_GIVEN INSTRUCTION 1_:
List every field of the raw post data named in the fandom project proposal.
_GIVEN INSTRUCTION 2_:
Answer these from the fandom project proposal:
(a) Which tool collects the data from Reddit?
(b) For how many users has the entire post and comment history been processed?
(c) About how many hours of runtime had passed when the comment and submission counts were given?
_GIVEN INSTRUCTION 3_:
Pick up the fandom project proposal after its last sentence and continue it.

_EXCERPT_:

# 3804ICT Fandoms Connect

This document contains the project proposal and preliminary data analysis.

## Preface

Thanks to the internet and the rise of internet message boards to the wider public such as Reddit, 4chan and not Newsgroups, the past 5 years have never been a better time for fans of pop-culture and interest groups to connect with one another. However, despite the internet being interconnected and everything out in the open, there is still the tendency for groups of people to clump up or join the same set of groups (which is still clumping up).

The aim of the investigation is to see what percentage of users belong to which fandoms, and how different fandoms overlap or avoid each other. For example: Do Digimon fans also interact with those who also like Pokémon, and vice versa<sup>[1]</sup>?

In order to gather the data, first, uses are aggregated and posts are scraped of Reddit using the Reddit API<sup>[2]</sup>. Using the raw post data of [parent, user, score, subreddit, content], we can then clean it into a machine-usable state by using text analysis to build our database of data points. Before processing, we can already see content by their authors, communities posted to and upvotes. From there, we can look at the comments to see what is being mentioned where. Keywords, for example such as Pokémon names can be used to signify that a person knows about, well, Pokémon.

In order to work out how likely a person from a fandom is part or knows about another, we can employ methods such as k-Nearest Neighbours, Decision Trees and Support Vector Machines to class users into their fandoms, and, to work out (theatrically) where new users may sit within the multi-dimensions of different fandoms. 


## Investigation

First, we need to gather data. Using [`praw`](https://praw.readthedocs.io/en/latest/), data is collected from Reddit. You can find the code at [`aytimothy/3804ict-fandoms-connect`](https://github.com/aytimothy/3804ict-fandoms-connect) (may be invisible due to private repository settings).

Next, we can work out how fandoms are connected using the content that have been taught in Week 5. It is possible to find correlation between fandoms by looking at users' posting behaviour. This correlation can be gained using techniques such as k-Nearest Neighbours, or as taught: the Apriori Principle or FP-Growth tables/trees.

## Preliminary Data Analysis

> Note: The data is currently being scraped, and this information does not reflect the whole dataset.

**This information is correct as of the 6th of August, 9:01 PM. Since this is a continious mining operation, some numbers may change while I'm working out the answers.**

* 635,332 comments and 6,989 submissions have been processed from Reddit, after approximately 60 hours of runtime.
* We have processed the entire post/comment history of 82 users.
* There are 340,817 unique users for comments and 3,312 for submissions in the database.
* There are 1,325 unique communities between all comments, and 1,473 between all submissions.

_SUPPLIED RECORDS_:
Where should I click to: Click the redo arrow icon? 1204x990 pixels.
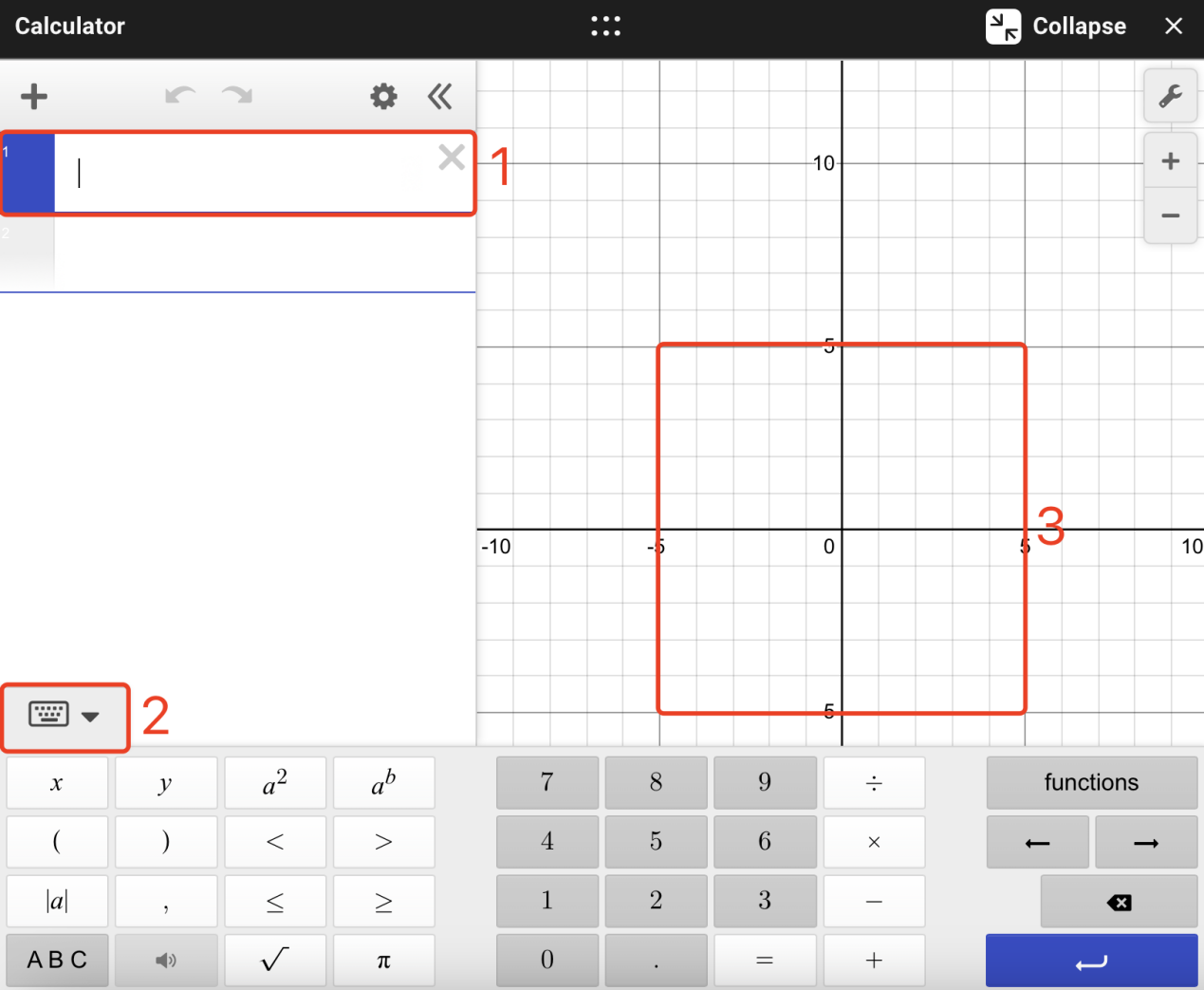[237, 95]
--
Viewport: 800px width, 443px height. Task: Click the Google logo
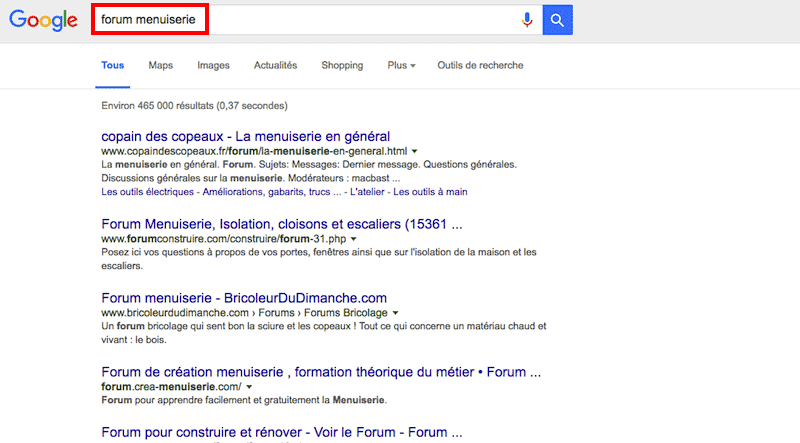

_TASK ANSWER 1_:
parent, user, score, subreddit, content

_TASK ANSWER 2_:
(a) praw
(b) 82
(c) Approximately 60 hours

_TASK ANSWER 3_:
* There are 394 submissions and 31,985 comments created by deleted users. 
* There were 3,397 comments and 311 submissions removed by moderators. 
* There were 9,826 comments and 302 submissions deleted by their authors.
* The collection crashed again at 9:11 PM because of unhandled Error 404s.

Submissions and comments are distributed as follows:

|Property|Min|Q1|Median|Q3|Max|Mean|
|--------|---|--|------|--|---|----|
|Submission Score|0|3|35|466 - 467|153,793|3139.2162|
|Comment Score|-532|1|4|17|58,234|116.9329|

Yeah, `min` and `max`-es are very skewed. Most comments get little or no upvotes (or downvotes).

Some more interesting information about the content that was scraped:

* The most up-voted submission is a [picture of a cat](https://www.reddit.com/r/aww/comments/ckbolc/this_is_tiger_he_just_turned_31_we_are_told_he_is/) from [/r/aww](https://reddit.com/r/aww) with a score of 153,793.
* A [Rick Roll](https://youtu.be/dQw4w9WgXcQ); Rick Astley - Never Gonna Give You Up was the fifth [highest scoring post](https://www.reddit.com/r/videos/comments/5gafop/rick_astley_never_gonna_give_you_up_sped_up_every/) collected.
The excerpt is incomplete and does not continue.